So to understand the properties of a stack, first imagine a stack of cafeteria trays. A cafeteria will constantly be cleaning these trays and placing them on top of one another. The customers (or students) who use the cafeteria will need trays. When they go to the stack of clean trays to grab one for their food, typically the first tray to be taken will be the one on the top of all of the other trays. The one below that will then be the top tray. It will be taken, then the next one and so on.

So as you can imagine as trays get cleaned and put on top the first ones to be taken will be the last trays to be put on the *stack*. This is exactly how the **stack** operates. It has the property of **LIFO** (Last-In First-Out). This means that the most recent item to be put on a stack is the first one to be put on.

# [TASK BRIEF]
Decide whether each statement below agrees with the explanation of stacks above, answering yes or no and quoting the deciding words of the explanation exactly: (a) the tray usually taken first is the one on top of all the other trays; (b) the first trays to be taken will be the first trays put on the stack; (c) the cafeteria keeps cleaning trays and placing them on top of one another.

# [DATA ROWS]
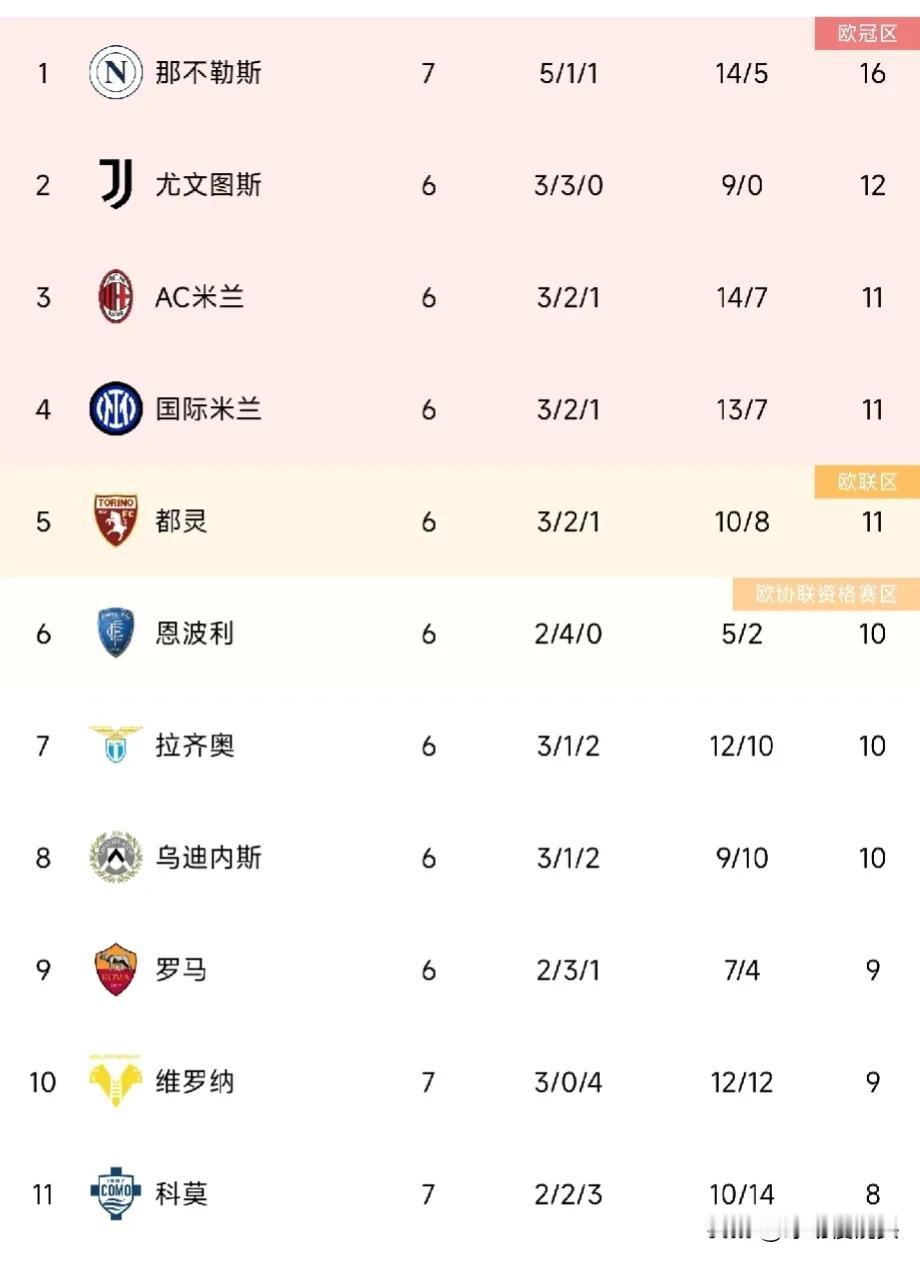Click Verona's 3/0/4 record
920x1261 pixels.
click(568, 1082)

--

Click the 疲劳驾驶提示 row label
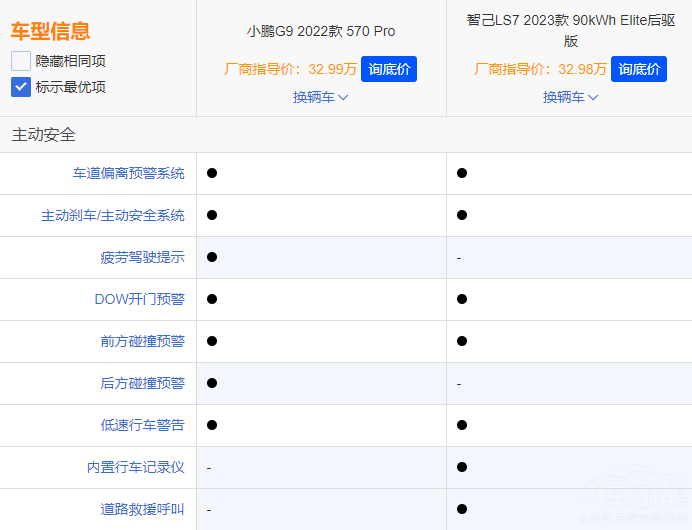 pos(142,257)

# [RESULT OF THE TASK]
(a) Yes: "typically the first tray to be taken will be the one on the top of all of the other trays"
(b) No: "the first ones to be taken will be the last trays to be put on"
(c) Yes: "A cafeteria will constantly be cleaning these trays and placing them on top of one another"